**TASK REQUIREMENTS**
From the first line to the last, transcribe the data exactly.

[Stored data]

Segment Open

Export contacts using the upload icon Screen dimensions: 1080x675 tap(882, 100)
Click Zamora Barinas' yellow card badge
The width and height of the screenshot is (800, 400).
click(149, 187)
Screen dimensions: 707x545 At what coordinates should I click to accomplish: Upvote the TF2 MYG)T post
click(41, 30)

Segment Closed

**SOLUTION FOR THIS TASK**
Export contacts using the upload icon Screen dimensions: 1080x675 tap(882, 100)
Click Zamora Barinas' yellow card badge
The width and height of the screenshot is (800, 400).
click(149, 187)
Screen dimensions: 707x545 At what coordinates should I click to accomplish: Upvote the TF2 MYG)T post
click(41, 30)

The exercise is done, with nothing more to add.